▶ **What is expected**: Reproduce verbatim the records from the line with "Click OLD_GRAFF hero" to the line with "pyautogui.click(x=263, y=329)", including both of those lines.

================================

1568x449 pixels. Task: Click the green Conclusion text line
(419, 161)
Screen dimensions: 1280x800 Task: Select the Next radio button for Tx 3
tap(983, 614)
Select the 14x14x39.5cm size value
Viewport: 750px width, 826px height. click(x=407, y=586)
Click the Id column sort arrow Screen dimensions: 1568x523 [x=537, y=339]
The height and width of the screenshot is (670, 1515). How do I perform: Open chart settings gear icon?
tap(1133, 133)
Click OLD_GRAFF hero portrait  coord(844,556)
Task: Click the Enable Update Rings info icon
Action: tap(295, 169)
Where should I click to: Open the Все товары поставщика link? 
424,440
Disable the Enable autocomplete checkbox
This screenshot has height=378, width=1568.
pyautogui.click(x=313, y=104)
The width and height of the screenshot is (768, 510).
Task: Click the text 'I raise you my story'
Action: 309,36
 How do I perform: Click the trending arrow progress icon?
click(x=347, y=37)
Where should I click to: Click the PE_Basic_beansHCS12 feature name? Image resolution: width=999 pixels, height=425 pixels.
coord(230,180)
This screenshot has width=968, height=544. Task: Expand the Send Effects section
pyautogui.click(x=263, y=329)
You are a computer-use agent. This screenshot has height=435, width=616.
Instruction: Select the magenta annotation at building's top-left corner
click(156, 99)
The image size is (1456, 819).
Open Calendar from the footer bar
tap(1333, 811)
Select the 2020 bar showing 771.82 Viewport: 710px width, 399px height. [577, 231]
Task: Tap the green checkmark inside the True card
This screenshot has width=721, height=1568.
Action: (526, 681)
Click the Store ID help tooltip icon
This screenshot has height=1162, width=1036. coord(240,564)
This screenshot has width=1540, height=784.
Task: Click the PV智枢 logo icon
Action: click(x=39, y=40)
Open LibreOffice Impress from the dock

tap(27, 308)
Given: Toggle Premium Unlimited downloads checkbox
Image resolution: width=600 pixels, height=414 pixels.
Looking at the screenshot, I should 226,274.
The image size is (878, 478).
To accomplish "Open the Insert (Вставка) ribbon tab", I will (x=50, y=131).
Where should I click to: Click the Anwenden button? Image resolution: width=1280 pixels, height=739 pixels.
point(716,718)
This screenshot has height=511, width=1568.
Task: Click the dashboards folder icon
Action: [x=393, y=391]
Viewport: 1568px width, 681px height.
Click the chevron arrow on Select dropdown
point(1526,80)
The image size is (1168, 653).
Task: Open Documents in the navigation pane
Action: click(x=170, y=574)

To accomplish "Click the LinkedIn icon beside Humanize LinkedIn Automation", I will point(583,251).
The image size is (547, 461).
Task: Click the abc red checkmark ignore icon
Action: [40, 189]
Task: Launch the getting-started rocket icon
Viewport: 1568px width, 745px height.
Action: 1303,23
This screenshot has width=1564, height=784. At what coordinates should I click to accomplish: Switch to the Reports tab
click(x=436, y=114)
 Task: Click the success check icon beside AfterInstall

================================

▶ **Result for this exercise**:
Click OLD_GRAFF hero portrait  coord(844,556)
Task: Click the Enable Update Rings info icon
Action: tap(295, 169)
Where should I click to: Open the Все товары поставщика link? 
424,440
Disable the Enable autocomplete checkbox
This screenshot has height=378, width=1568.
pyautogui.click(x=313, y=104)
The width and height of the screenshot is (768, 510).
Task: Click the text 'I raise you my story'
Action: 309,36
 How do I perform: Click the trending arrow progress icon?
click(x=347, y=37)
Where should I click to: Click the PE_Basic_beansHCS12 feature name? Image resolution: width=999 pixels, height=425 pixels.
coord(230,180)
This screenshot has width=968, height=544. Task: Expand the Send Effects section
pyautogui.click(x=263, y=329)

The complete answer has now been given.